Since the user density is 1, this is also the mean area of A0. For the number of sides S, we have E(S)=19/4, but E(S0)=155/32, which is bigger by 3/32.
At the end of this post are three more examples of similarly constructed lattices. In each case, the points within a certain distance of a sub-lattice are removed.

So the typical user is not served by the typical base station, and the typical base station does not serve the typical user. One way to reconcile the two is to define a user point process where a fixed number of users, say one, is placed uniformly at random in each cell. Such a user process is of course no longer independent of the base station process.

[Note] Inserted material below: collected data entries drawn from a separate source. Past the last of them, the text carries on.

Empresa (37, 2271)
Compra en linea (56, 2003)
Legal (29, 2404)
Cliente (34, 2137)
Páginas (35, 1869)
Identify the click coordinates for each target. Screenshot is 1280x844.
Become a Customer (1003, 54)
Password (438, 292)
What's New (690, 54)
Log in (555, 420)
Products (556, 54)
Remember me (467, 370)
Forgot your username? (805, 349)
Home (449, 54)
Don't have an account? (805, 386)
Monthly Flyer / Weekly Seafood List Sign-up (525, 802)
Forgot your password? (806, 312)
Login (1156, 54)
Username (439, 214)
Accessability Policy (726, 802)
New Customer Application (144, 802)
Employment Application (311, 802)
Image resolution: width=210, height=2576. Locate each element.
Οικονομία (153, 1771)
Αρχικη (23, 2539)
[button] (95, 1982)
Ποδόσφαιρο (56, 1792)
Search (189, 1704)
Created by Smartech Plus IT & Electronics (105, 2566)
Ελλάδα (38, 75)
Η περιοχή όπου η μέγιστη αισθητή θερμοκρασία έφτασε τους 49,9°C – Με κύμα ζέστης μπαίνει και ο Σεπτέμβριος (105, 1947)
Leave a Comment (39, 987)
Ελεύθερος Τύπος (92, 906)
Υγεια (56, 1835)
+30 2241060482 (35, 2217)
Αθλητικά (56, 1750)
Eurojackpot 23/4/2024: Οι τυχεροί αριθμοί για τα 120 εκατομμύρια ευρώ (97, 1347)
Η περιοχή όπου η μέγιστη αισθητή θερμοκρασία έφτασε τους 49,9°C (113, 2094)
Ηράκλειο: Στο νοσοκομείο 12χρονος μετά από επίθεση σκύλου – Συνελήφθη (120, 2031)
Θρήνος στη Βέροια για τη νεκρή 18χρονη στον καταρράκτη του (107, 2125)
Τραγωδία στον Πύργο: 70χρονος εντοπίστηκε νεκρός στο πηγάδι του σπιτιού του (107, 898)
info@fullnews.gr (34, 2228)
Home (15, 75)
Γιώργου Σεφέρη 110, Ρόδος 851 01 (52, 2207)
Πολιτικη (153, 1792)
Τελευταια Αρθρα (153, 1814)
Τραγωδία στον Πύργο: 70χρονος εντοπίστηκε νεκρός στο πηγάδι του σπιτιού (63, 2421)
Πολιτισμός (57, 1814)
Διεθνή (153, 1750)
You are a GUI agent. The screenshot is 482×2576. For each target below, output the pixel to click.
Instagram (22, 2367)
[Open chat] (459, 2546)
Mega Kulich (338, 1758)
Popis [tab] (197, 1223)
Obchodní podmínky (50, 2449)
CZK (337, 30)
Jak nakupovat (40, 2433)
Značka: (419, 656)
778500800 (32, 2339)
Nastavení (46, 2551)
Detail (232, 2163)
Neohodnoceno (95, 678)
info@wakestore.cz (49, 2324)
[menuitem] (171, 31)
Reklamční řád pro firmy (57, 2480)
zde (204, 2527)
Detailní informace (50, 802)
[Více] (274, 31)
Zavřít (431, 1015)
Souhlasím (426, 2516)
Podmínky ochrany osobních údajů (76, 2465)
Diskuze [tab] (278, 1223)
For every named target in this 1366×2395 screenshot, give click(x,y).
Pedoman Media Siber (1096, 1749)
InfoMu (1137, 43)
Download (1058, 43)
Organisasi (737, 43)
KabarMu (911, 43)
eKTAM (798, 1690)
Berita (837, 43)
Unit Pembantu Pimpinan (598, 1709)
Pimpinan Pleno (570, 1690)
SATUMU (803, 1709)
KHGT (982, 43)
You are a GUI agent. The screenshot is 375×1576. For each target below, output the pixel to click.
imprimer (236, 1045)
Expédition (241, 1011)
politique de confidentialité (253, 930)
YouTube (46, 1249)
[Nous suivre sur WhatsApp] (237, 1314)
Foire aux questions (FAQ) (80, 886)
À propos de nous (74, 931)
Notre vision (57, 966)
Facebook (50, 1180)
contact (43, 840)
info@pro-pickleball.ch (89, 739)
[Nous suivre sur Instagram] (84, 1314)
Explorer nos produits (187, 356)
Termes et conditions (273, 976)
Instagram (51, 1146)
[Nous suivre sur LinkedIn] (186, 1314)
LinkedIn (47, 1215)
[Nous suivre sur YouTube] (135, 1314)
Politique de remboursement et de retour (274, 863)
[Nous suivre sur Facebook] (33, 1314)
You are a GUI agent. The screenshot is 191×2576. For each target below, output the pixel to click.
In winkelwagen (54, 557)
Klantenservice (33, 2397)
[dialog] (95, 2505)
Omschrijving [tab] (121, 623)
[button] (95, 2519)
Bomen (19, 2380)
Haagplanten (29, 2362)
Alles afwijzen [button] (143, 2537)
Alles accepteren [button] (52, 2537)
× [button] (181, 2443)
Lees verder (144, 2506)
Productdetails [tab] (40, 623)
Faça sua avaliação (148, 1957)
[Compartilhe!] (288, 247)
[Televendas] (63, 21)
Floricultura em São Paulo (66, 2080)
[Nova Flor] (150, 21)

For Poisson distributed base stations, the 0-cell is 28% larger than the typical cell. Its mean number of sides is 6.41, whereas the typical cell has 6 sides on average. Hence the 0-cell is not just an enlarged version of the typical cell but also has a different shape. Accordingly, the distance from the nucleus of the typical cell to a random point in the cell is not Rayleigh distributed as it is in the 0-cell. Also, if users form a PPP of density 1, the typical user’s cell has 1+1.28/λ users on average (there is one extra user due to the conditioning of a user to be at the origin), while the typical cell only has a mean of 1/λ users.

Size-biased sampling is important in other wireless networks as well. If a vehicular network is modeled by placing one-dimensional Poisson point processes (cars) on line segments (streets) of independent random length (which is a Cox process supported on line segments), then the typical vehicle’s street length distribution fL0 is different from the length distribution f_L of the streets. By length-biased sampling, the two are related as $\displaystyle f_{L_0}(x)=\frac{xf_L(x)}{\mathbb{E}(L)}.$

For example, if L is exponential with mean 1, then L0 is gamma distributed with mean 2. The same situation arises in the interarrival intervals of a one-dimensional PPP (of density 1). The typical such interval is exponential with mean 1, but the interval containing the origin (or any other deterministic time instant) has a mean length of 2. This is sometimes referred to as the waiting time paradox, although there is nothing paradoxical about it – it is just size-biased sampling.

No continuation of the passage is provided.